§ Description of the task: What you write should be an exact repeat of the lines from the one with "You are a computer-use" through the final line below, minus the pictures.

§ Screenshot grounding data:

•••

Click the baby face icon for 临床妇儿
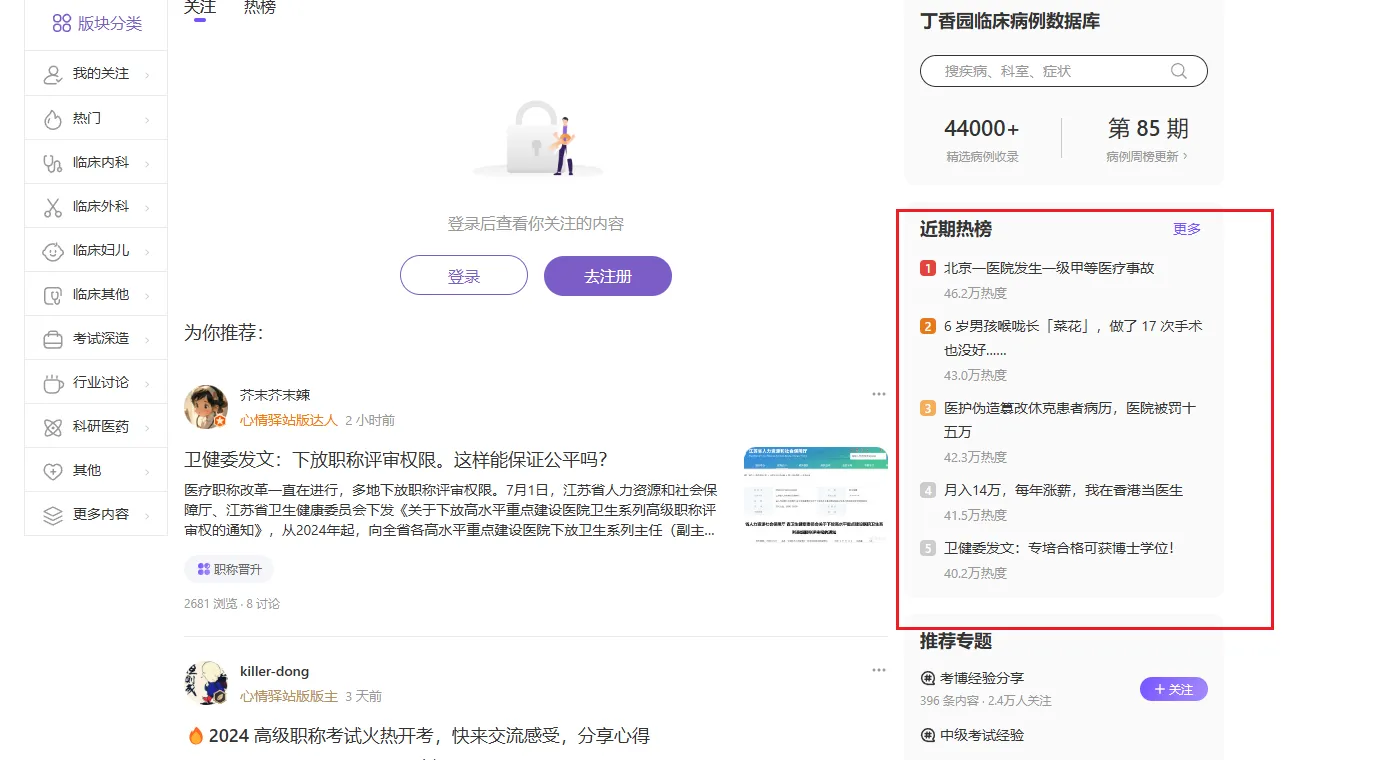The image size is (1394, 760). (53, 251)
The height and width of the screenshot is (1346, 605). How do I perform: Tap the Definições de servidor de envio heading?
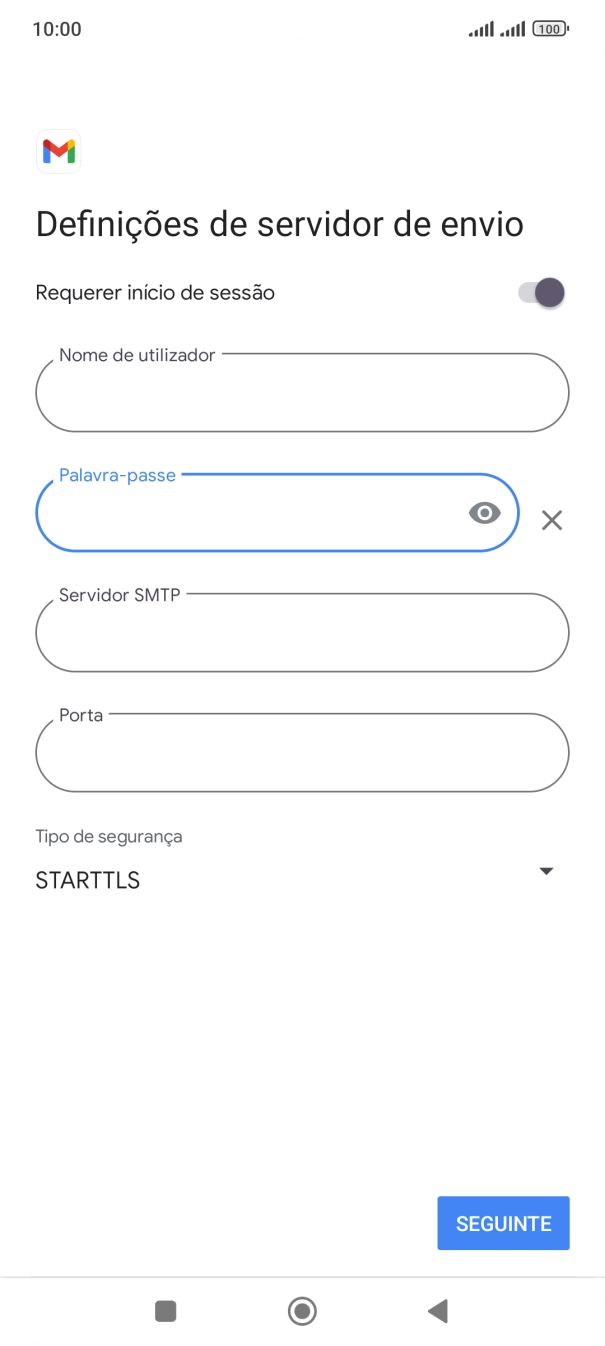coord(280,224)
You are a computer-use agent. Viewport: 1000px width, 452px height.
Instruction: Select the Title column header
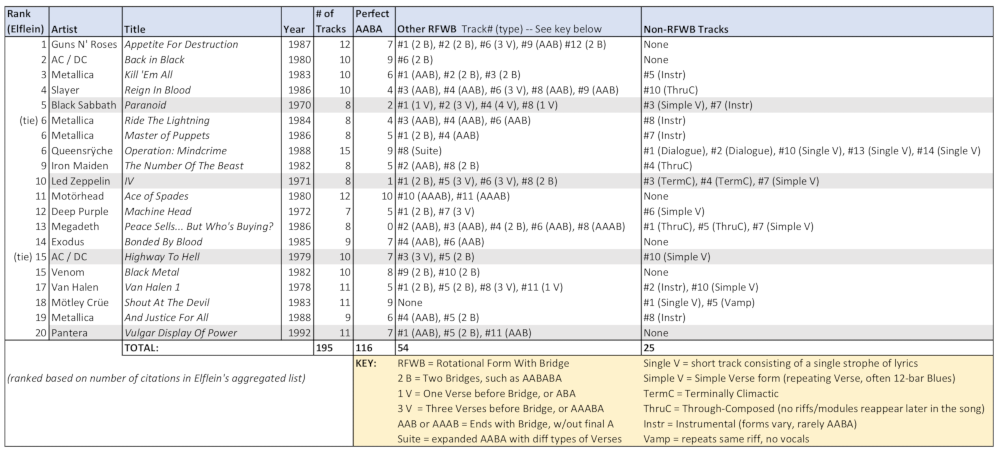pos(135,30)
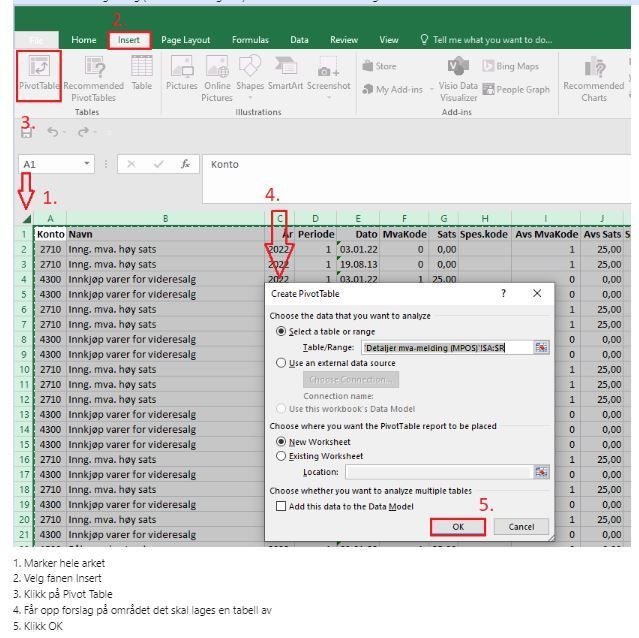
Task: Click the range selector icon beside Table/Range
Action: [x=541, y=348]
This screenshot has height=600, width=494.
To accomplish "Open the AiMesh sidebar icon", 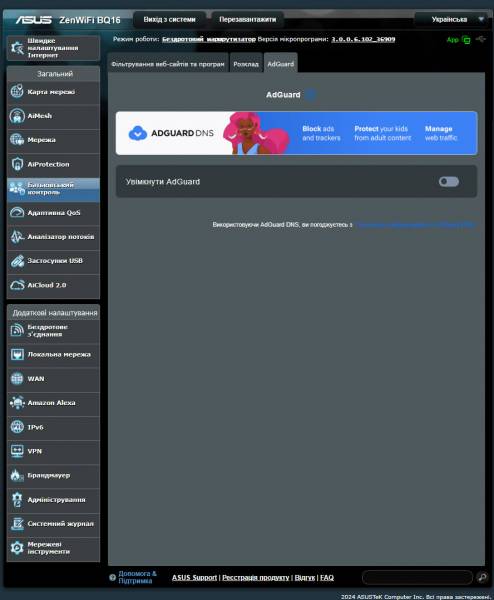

•••

§ Output below:
You are a computer-use agent. Viewport: 1000px width, 452px height.
Instruction: Select the Title column header
pos(135,30)
Task: Click the range selector icon beside Table/Range
Action: [x=541, y=348]
This screenshot has height=600, width=494.
To accomplish "Open the AiMesh sidebar icon", 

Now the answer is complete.